# Any neat proof that $0$ is the unique solution of the equation $4^x+9^x+25^x=6^x+10^x+15^x$?

It is obvious that both $f(x)= 4^x+9^x+25^x$ and $g(x)=6^x+10^x+15^x$ are strict monotonic increasing functions. It is also easy to check that 0 is a solution of the equation. Also I chart the functions, and it looks that for any $x$, $f(x)>g(x)$, which can be somehow proof by studying the derivative of the $h(x)=f(x)-g(x)$ and showing that $(0,0)$ it's an absolute minimum point for $h(x)$. However $h(x)$ it is a function with a messy derivative, and is not looking easy(for me) to find the zeroes of this derivative.

Does anyone, know an elegant proof(maybe an elementary one, without derivatives) for this problem?
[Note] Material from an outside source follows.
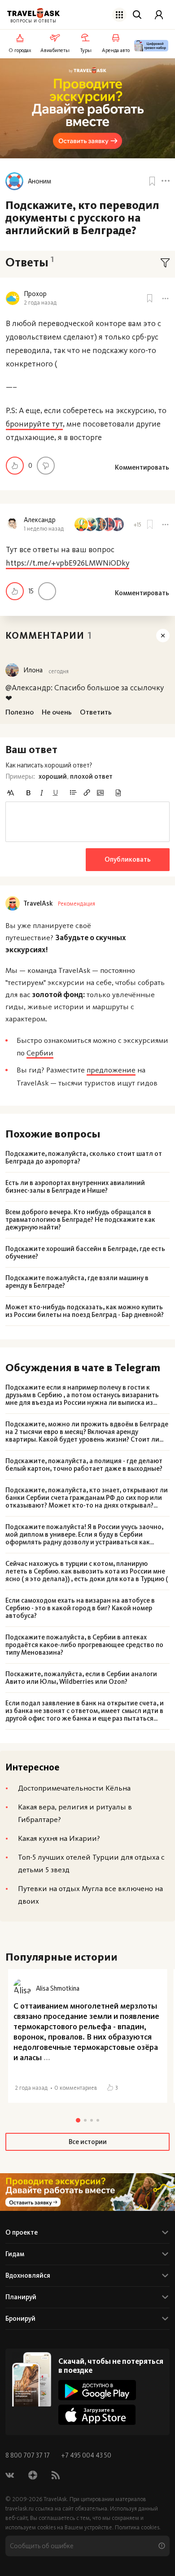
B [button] (28, 792)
HINT: $$a^2+b^2+c^2\geq ab+bc+ca$$
• From $(a-b)^2+(b-c)^2+(c-a)^2\ge 0$ – Mark Bennet Aug 18 '17 at 19:25
Since the question is already settled for the continuous version, I thought I would just add (for fun!) a short proof for the case in which $x$ is a whole number: for $x \geq 1$, the two sides are not equal when reduced modulo ten. So, the only possible whole number solution is at $x=0$, which works. "QED"
I guess you want a proof that works for the continuous case. If we would know that $$x$$ is always an integer, then we could say that $$f(x)$$ is an even number for any $$x$$ integer except $$0$$, and $$g(x)$$ is odd for any $$x$$ integer except $$0$$. So, $$x$$ must be zero.